Il Senato statunitense si appresta ad una lunga maratona per approvare il nuovo maxi pacchetto di misure per la lotta al cambiamento climatico. Il disegno di legge, ammesso con il voto decisivo della vice presidente Kamala Harris, contempla il maggior stanziamento di sempre di fondi pubblici per questo scopo. Vengono infatti mobilitati 369 miliardi di dollari (362 miliardi di euro)di incentivi per le energie rinnovabili. L’intervento è finanziato anche dall’aumento delle tasse sulle grandi aziende, con un prelievo minimo del 15% sui profitti e da una tassa dell’1% sulle operazione di buy back, ovvero il riacquisto sul mercato di azioni proprie da parte di una società allo scopo di aumentare il valore e ridurne il numero. Un metodo che alza anche l’utile per azione, parametro a cui spesso sono ancorati i bonus dei manager. “I giorni in cui le grandi aziende statunitense non pagano tasse stanno per finire” ha scritto ieri su Twitter il presidente Joe Biden.
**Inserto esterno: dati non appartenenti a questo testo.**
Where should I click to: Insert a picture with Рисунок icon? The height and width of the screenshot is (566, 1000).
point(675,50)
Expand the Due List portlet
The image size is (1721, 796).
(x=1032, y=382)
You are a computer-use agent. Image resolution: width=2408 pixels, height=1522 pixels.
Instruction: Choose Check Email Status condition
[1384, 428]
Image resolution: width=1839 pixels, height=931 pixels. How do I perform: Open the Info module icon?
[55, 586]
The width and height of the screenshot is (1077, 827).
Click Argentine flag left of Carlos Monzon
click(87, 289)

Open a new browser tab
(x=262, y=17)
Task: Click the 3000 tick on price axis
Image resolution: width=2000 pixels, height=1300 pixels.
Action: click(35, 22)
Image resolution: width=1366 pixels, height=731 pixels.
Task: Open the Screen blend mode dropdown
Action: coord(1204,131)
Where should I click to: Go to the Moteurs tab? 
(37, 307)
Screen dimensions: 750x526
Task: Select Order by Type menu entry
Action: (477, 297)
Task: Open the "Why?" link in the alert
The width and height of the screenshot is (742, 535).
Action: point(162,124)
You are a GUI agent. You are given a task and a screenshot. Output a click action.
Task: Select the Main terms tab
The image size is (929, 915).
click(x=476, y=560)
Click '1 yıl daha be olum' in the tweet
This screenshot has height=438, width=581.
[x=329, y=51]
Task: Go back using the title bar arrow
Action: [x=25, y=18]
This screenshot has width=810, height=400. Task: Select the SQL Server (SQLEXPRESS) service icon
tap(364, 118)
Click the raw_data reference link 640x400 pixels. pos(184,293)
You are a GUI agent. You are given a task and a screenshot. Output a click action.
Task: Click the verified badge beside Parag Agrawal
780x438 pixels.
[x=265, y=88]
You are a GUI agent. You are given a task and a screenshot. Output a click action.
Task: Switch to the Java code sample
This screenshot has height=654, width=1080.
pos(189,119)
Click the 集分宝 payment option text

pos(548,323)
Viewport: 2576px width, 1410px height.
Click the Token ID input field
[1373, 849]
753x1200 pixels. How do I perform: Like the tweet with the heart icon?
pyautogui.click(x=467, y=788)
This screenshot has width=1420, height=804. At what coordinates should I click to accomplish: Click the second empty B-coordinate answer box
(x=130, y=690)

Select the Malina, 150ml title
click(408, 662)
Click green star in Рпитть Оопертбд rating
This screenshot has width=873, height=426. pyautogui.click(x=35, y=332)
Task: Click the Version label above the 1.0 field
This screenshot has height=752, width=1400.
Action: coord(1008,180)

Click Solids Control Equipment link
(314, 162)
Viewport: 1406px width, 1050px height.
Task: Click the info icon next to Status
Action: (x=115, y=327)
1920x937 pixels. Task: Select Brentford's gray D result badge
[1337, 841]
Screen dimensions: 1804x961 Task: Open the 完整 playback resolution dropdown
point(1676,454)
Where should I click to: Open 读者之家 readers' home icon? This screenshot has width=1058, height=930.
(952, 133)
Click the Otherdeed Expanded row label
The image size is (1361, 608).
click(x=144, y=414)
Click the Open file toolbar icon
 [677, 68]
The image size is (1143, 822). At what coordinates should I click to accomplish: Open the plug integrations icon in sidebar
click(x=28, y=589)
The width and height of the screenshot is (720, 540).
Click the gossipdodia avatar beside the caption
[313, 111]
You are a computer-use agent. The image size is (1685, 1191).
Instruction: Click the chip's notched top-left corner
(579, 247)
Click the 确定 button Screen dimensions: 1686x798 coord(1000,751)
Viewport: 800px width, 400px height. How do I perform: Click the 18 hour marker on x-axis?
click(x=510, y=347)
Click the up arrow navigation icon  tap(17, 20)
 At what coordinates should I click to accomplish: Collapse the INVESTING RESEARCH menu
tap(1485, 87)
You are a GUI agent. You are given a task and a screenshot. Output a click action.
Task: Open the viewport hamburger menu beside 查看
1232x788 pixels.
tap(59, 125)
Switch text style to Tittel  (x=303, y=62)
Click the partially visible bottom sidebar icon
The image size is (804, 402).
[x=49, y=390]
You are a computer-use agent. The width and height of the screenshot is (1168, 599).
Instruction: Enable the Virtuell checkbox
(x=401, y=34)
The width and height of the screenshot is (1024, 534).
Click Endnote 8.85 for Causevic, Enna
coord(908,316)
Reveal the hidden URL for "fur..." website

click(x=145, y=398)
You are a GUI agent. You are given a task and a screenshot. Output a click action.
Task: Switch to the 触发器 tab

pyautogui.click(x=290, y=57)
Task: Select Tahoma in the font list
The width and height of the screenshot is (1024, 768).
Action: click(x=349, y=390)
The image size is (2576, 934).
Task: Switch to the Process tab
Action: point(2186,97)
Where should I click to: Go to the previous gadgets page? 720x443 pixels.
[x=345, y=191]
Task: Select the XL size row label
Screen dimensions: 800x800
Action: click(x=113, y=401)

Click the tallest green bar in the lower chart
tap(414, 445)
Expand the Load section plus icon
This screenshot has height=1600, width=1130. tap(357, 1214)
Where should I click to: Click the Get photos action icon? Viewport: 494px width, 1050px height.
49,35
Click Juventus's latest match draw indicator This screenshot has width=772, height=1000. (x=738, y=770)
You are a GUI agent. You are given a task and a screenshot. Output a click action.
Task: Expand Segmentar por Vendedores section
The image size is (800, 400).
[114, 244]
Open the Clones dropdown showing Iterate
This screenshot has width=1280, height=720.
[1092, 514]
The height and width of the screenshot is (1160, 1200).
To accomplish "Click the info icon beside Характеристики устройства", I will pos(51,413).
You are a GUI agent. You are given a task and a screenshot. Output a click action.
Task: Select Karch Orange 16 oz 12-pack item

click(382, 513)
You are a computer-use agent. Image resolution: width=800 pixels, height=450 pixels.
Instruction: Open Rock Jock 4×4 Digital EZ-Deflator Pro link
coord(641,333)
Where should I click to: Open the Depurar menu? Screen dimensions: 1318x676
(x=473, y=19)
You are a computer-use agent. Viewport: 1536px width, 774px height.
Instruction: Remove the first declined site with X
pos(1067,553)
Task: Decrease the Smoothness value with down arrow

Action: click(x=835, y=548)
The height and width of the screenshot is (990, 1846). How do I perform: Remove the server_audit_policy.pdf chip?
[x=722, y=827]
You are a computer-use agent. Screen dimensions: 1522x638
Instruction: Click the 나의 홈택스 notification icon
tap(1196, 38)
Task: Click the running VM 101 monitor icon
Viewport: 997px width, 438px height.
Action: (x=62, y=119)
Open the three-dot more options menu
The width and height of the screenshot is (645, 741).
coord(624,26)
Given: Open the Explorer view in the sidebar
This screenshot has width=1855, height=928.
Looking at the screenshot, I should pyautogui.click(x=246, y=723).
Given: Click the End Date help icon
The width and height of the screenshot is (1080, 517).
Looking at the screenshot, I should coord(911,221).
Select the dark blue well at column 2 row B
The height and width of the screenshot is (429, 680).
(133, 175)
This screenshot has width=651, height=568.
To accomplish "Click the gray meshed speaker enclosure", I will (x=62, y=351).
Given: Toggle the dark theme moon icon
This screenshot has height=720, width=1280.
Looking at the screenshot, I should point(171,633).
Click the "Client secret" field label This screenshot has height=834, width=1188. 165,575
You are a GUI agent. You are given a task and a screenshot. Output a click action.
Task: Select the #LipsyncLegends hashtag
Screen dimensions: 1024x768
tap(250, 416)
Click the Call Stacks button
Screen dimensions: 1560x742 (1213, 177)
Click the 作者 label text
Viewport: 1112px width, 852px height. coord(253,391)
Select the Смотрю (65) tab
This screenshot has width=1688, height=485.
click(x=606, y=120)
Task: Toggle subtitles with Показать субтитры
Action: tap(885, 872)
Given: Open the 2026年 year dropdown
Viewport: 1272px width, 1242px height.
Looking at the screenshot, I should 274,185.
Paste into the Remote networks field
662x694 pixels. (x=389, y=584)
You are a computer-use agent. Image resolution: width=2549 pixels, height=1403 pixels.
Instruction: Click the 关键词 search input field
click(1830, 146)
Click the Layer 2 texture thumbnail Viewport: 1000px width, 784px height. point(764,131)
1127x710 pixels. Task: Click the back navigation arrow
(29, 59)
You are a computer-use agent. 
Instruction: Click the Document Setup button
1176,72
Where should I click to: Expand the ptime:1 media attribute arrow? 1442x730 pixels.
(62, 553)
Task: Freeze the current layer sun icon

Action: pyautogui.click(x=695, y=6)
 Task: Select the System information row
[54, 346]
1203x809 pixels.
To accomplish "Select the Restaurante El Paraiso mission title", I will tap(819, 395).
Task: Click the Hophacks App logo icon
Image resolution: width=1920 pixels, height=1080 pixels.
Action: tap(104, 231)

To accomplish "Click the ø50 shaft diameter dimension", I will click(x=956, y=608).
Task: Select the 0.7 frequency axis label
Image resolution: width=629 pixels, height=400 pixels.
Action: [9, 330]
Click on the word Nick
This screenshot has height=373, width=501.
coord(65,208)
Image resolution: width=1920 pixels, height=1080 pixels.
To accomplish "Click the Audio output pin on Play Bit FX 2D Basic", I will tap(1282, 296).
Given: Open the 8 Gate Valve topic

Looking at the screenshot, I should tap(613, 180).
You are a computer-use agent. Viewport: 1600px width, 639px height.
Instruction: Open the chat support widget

Tra i punti chiave del pacchetto sul clima ci sono penalizzazioni economiche più severe sull’emissioni da metano, crediti di imposta sulla cattura di Co2, l’incremento da 25 a 30 miliardi di euro dei sussidi per pannelli solari, impianti eolici, geotermici e batterie oltre che per reattori nucleari di nuova generazioni. Venti miliardi vengono stanziati per ridurre le emissioni nel settore agricolo, sconti fino a 7.500 dollari per l’acquisto di veicoli elettrici. Se passerà al Senato, la legge dovrà essere approvata dalla Camera dei Rappresentanti per poi ricevere il via libera finale della Casa Bianca. Secondo quanto riporta il Financial Times, Josh Bolten, direttore di Business Roundtable, l’associazione che raggruppa le principali aziende quotate statunitensi ha commentato dicendo che “Imporre alle imprese un prelievo di 300 miliardi di dollari è una strategia sbagliata in una fase di rallentamento economico”. La legge passerà poi eventualmente alla Camera per ottenere in seguito il via libera finale della Casa Bianca. Nel testo trovano posto anche misure di altra natura come il tetto al costo dell’insulina a 35 dollari dopo che la sostanza, indispensabile per patologie come il diabete, aveva raggiunto prezzi quattro volte più alti sul mercato statunitense.